Try it →
Below are some records; find each line that carries the word "arrow" and copy it.

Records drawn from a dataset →

::::::

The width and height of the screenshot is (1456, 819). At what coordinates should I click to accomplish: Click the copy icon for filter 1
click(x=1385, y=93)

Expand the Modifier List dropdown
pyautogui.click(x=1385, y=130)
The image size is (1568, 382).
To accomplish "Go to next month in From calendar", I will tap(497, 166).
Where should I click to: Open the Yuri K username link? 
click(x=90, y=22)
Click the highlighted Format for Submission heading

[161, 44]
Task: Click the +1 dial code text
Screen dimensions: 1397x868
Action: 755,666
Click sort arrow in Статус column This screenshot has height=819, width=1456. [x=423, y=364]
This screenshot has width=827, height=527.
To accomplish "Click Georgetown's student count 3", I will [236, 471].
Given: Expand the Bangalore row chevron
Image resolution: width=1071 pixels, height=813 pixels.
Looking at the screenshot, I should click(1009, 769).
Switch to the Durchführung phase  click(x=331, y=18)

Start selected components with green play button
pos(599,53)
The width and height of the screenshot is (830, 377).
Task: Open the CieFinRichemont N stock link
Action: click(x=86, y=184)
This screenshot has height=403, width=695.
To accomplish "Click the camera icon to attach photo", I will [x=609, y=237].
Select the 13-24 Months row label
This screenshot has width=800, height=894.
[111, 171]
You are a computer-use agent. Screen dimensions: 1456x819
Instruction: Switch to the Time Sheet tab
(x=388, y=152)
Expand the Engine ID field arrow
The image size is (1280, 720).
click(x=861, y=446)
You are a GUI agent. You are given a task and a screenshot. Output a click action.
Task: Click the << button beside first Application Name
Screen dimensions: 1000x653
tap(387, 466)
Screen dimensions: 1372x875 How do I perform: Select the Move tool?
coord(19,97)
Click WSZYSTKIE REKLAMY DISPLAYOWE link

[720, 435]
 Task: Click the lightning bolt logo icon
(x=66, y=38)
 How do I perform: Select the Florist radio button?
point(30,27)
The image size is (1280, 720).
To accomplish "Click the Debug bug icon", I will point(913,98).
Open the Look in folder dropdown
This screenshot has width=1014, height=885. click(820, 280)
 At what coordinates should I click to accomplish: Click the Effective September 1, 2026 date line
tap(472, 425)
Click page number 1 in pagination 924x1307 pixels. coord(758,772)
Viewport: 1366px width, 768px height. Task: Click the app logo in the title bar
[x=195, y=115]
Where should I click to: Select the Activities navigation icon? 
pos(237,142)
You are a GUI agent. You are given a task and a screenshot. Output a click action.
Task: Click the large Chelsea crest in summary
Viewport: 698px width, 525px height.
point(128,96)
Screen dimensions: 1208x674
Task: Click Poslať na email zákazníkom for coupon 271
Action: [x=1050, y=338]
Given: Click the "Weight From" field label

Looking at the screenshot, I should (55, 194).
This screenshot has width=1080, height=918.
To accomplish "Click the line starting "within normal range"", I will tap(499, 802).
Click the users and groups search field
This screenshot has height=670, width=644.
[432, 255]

::::::

Exercise answer →
Click sort arrow in Статус column This screenshot has height=819, width=1456. [x=423, y=364]
Expand the Engine ID field arrow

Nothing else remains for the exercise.